Vascularization is the key challenge that hinders the clinical applications of tissue engineering product. To date, various strategies have been developed to vascularize tissue engineered grafts that comprises key fundamental elements of physiological vasculogenesis and angiogenesis, including vascular cells, angiogenic factors, biophysical cues and spatial organization.

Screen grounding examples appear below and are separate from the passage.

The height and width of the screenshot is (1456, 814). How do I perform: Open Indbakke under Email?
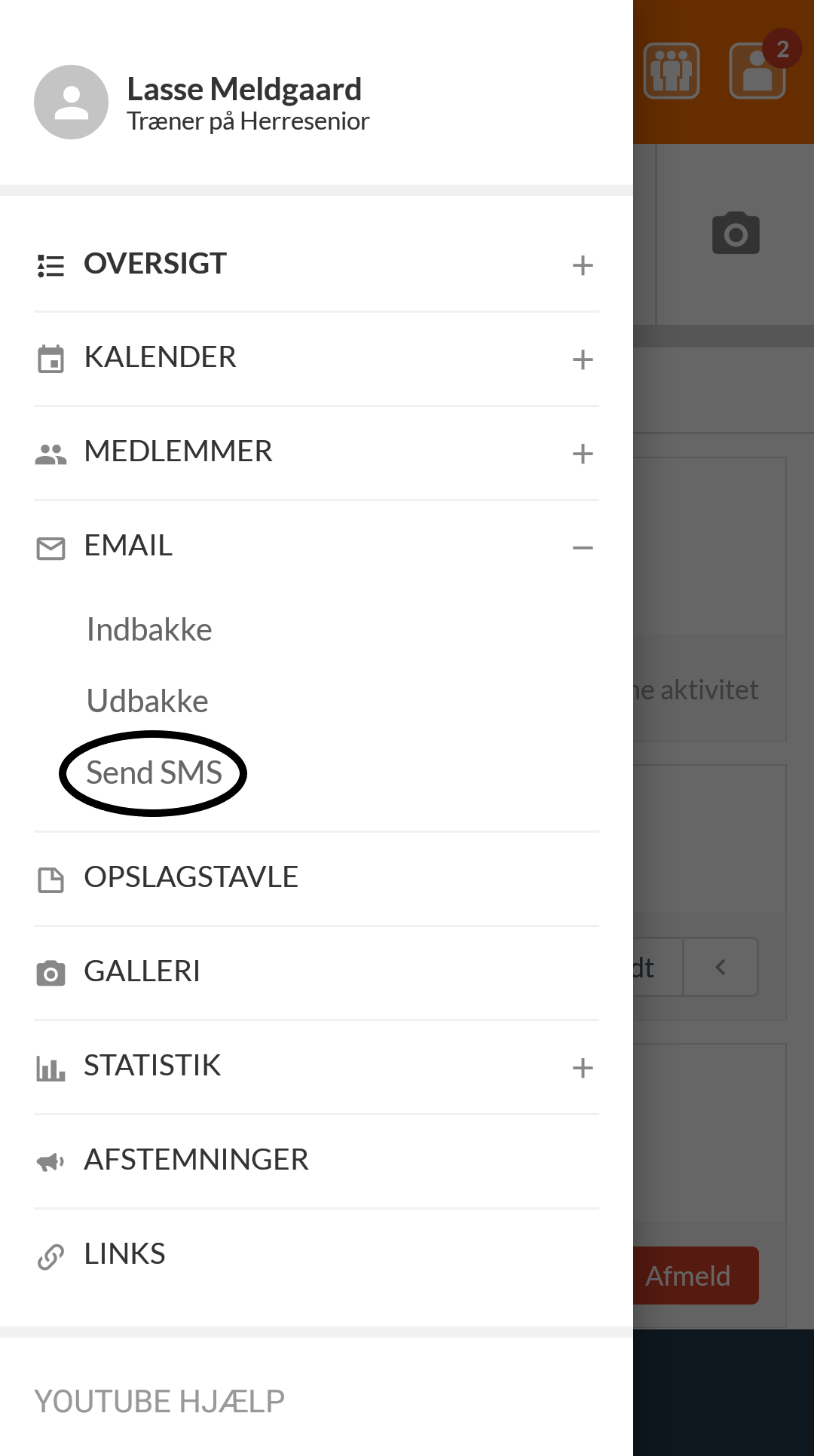[149, 629]
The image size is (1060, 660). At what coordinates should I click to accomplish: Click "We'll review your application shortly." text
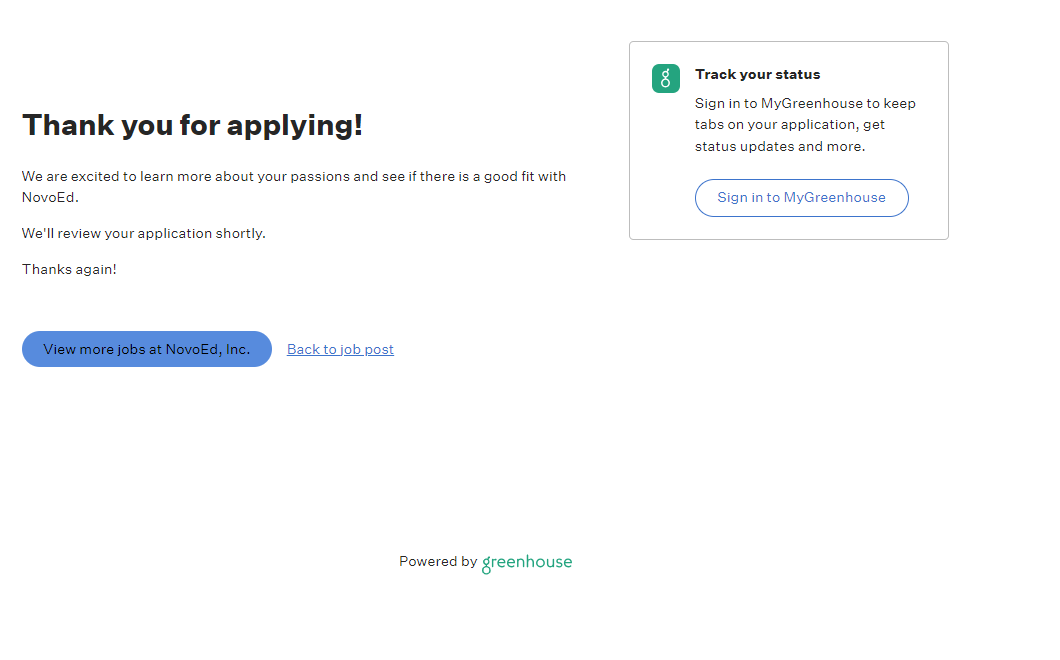[144, 233]
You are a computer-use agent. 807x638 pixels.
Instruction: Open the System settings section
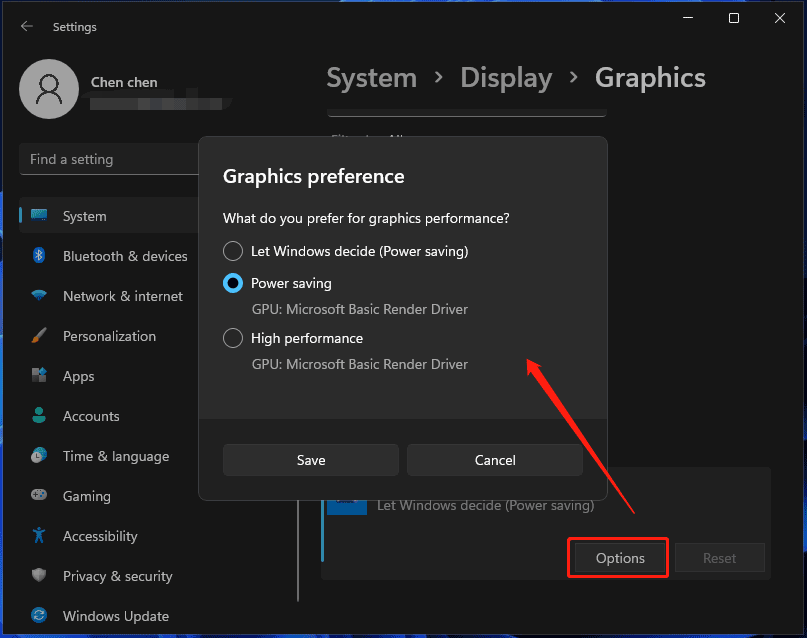84,215
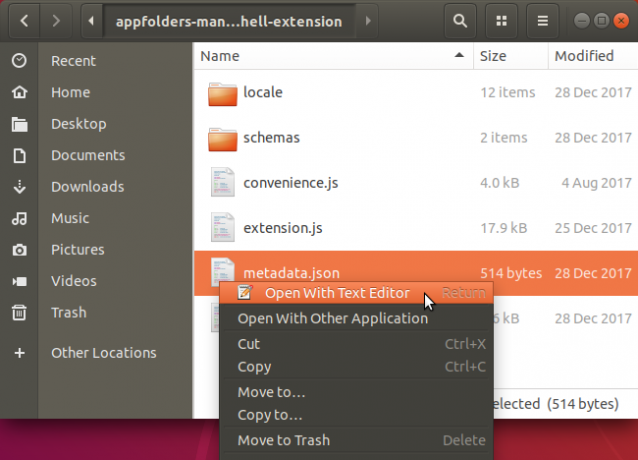Click the appfolders path bar button
Image resolution: width=638 pixels, height=460 pixels.
(229, 21)
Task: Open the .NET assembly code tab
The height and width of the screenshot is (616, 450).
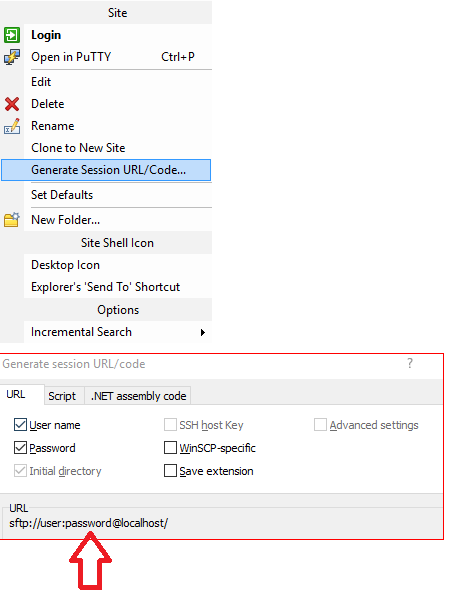Action: pos(138,396)
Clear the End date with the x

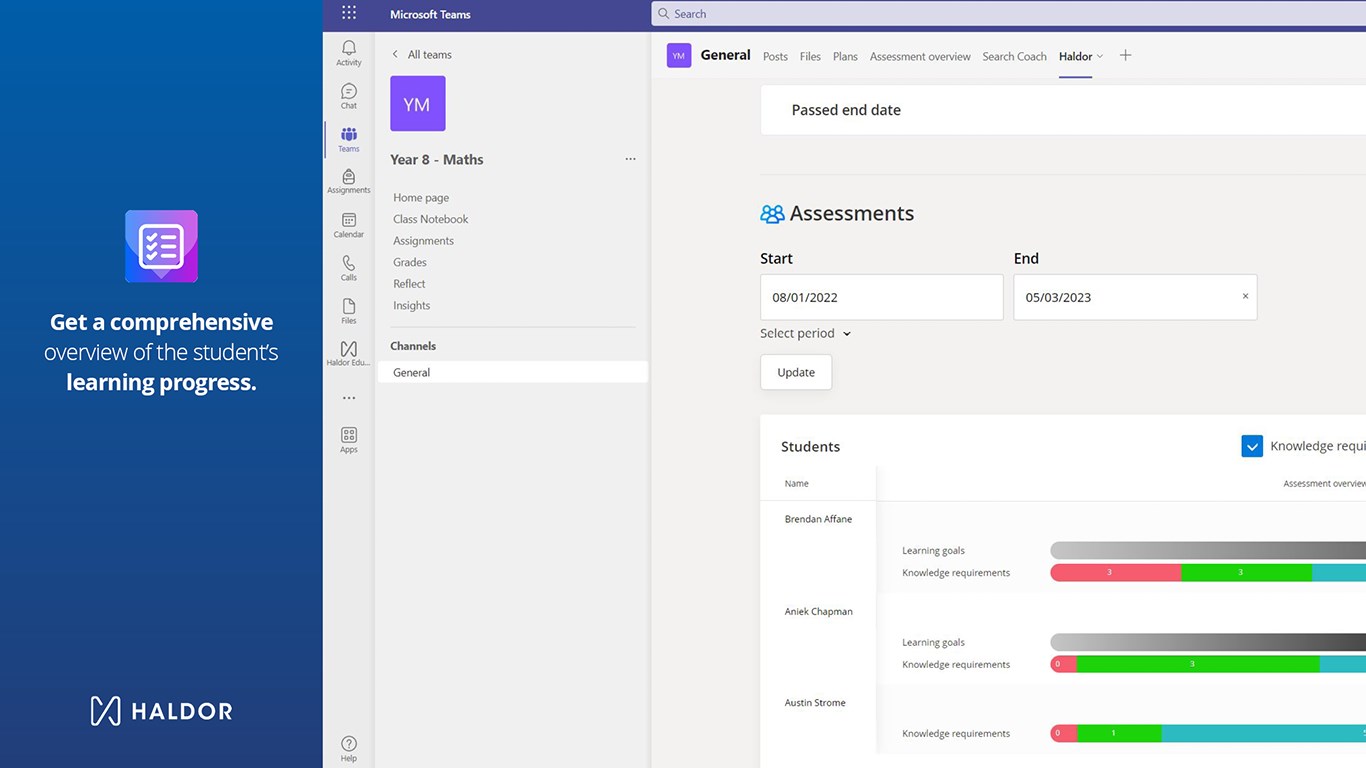(1245, 296)
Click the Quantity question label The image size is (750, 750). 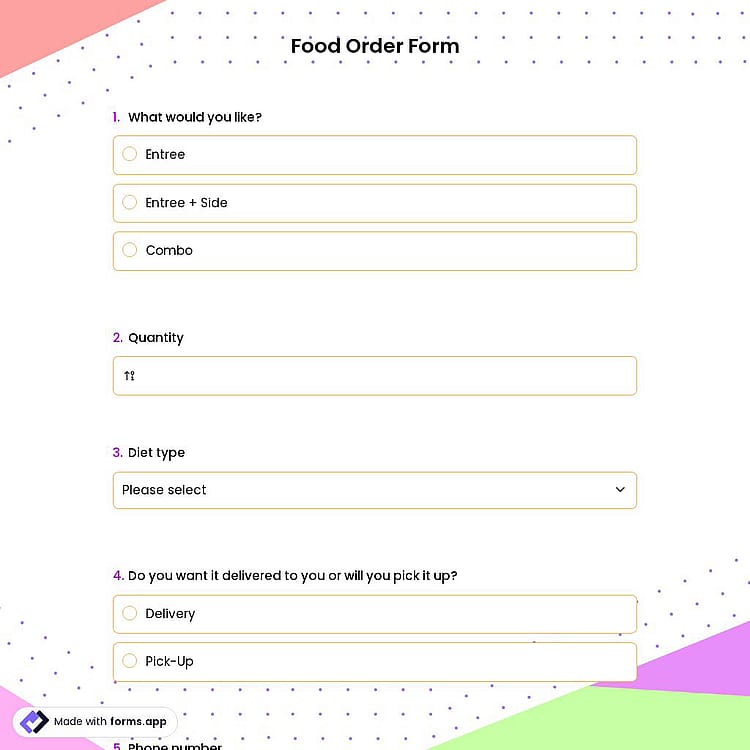coord(155,338)
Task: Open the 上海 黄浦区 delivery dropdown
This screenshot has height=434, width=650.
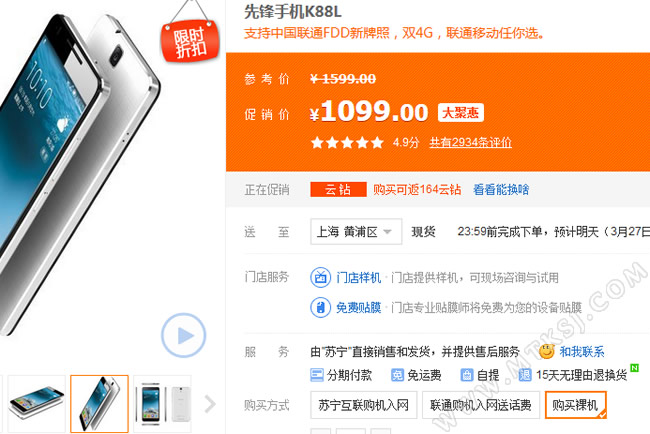Action: click(356, 231)
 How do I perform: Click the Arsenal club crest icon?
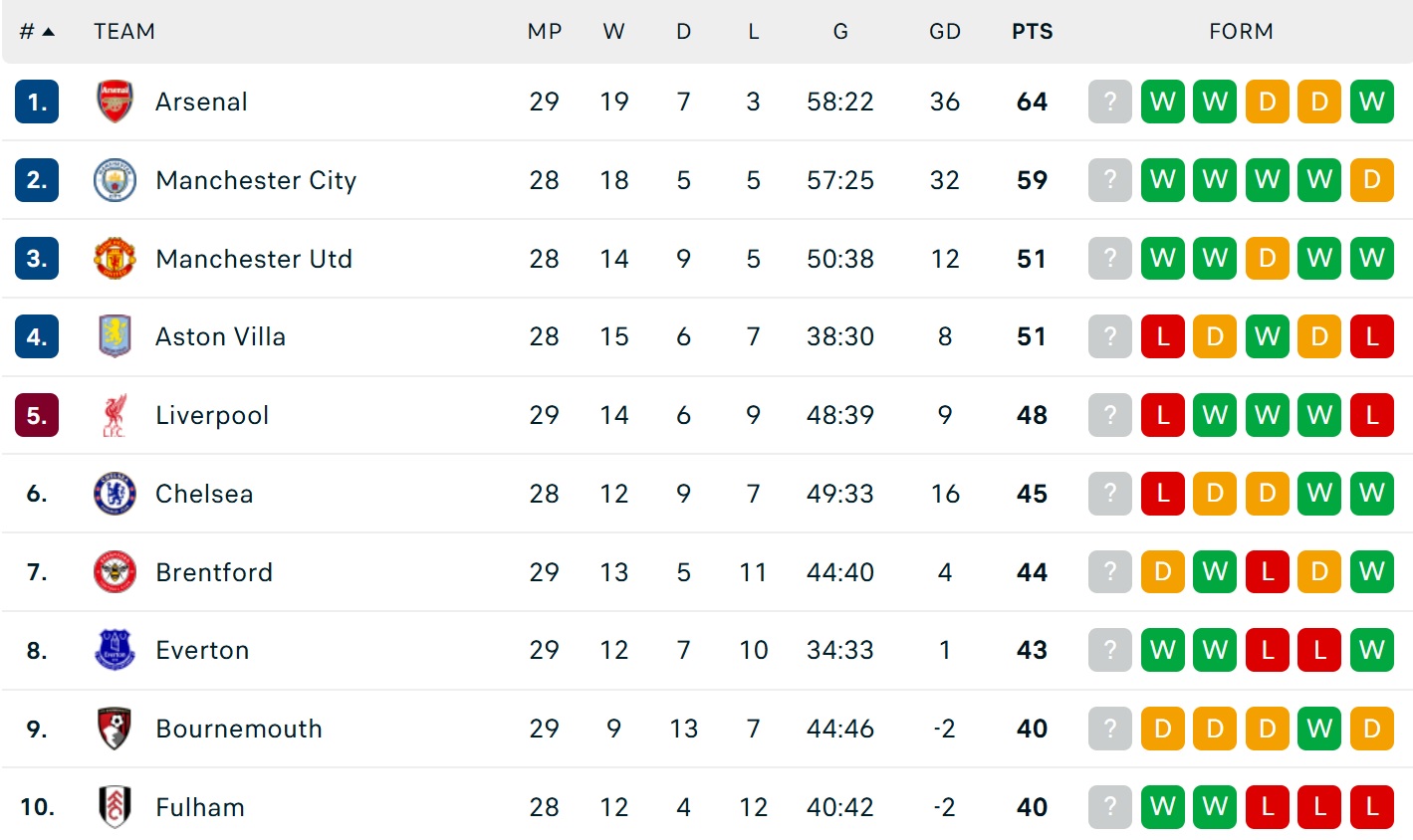115,102
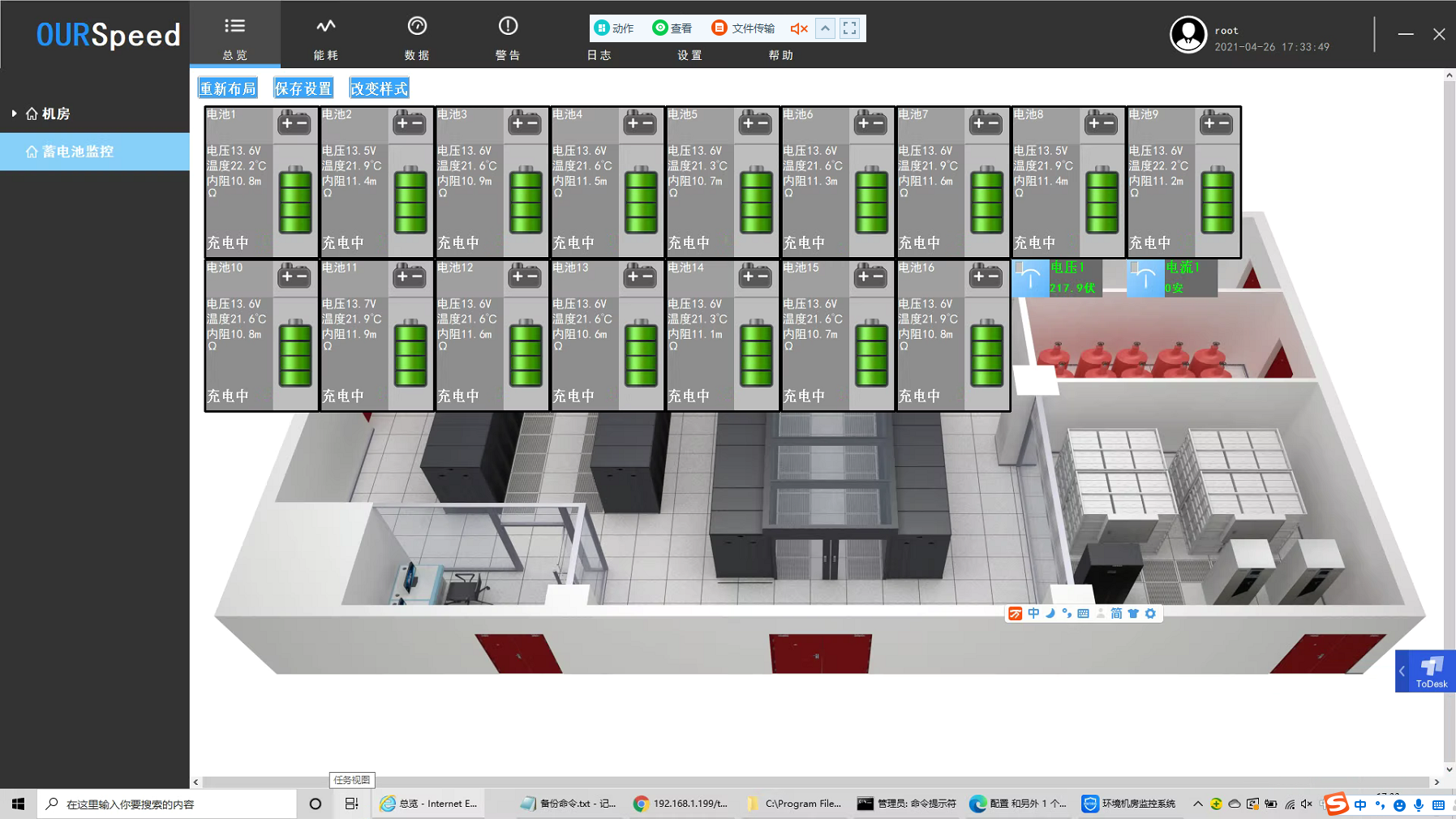1456x819 pixels.
Task: Toggle fullscreen in the ToDesk toolbar
Action: pos(849,28)
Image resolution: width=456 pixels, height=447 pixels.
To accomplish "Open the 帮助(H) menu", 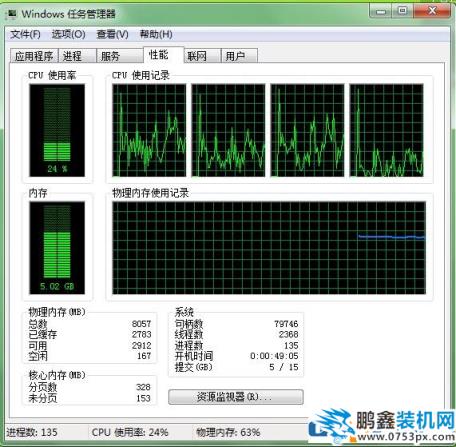I will (156, 34).
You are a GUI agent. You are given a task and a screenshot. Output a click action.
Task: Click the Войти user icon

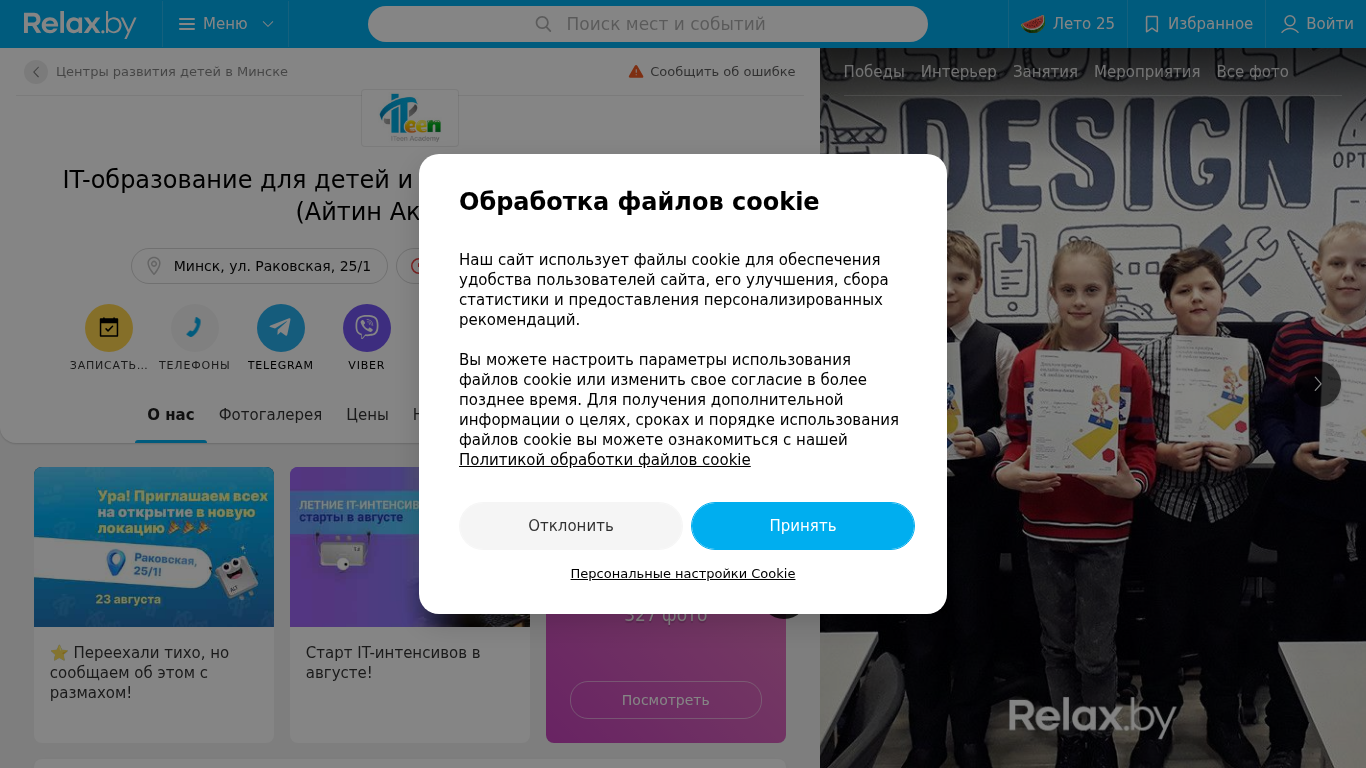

However, we must keep in mind that it is unlikely to find one universal approach to engineer vascular network for all tissue engineering purposes. Due to the pivotal role of tissue-specific cues and vascular-tissue interaction that drives vascularization, VTE is more likely to succeed when created in a tissue-dependent manner. On the other hand, the advancement of VTE in the near future depends on the integration of multiple, complimentary strategies depicted in this article for optimal in vivo functionality. For instance, vascularized cell spheroids may be 3D printed to generate composite grafts. Likewise, biophysical parameters such as matrix stiffness and shear stress can be easily integrated into 3D microchannel blocks to regulate EC behaviors that lines the inner wall of the channels.

Furthermore, the existing findings point to several future perspectives to further advance the clinical potential of VTE. To date, most of the VTE scaffolds fail to reproduce the native organization of the vascular tree in tissue engineered grafts. Future 3D fabrication approaches should be capable of generating a hierarchical vascular network that recapitulates the transition from macrovessels (arteries and veins) to microvessels (arterioles and venules) and finally capillaries. Additionally, more attention should be paid to the long term quality of engineered vessel system, which can be reflected by endothelium homeostasis, perfusability, permeability and contractility of the vessels. Finally, it is important to note that the intensive crosstalk between regional vasculogenesis and organogenesis indicates the possible synergistic tissue engineering of vascularization and organ differentiation, which might be the next breakthrough that leads to the production of vascularized whole organ and tissue.

The authors have no conflict of interest to disclose. This work was supported by the National Institute of Biomedical Imaging and Bioengineering/National Institutes of Health (NIBIB/NIH) Center for Engineering Complex Tissues (P41 EB023833).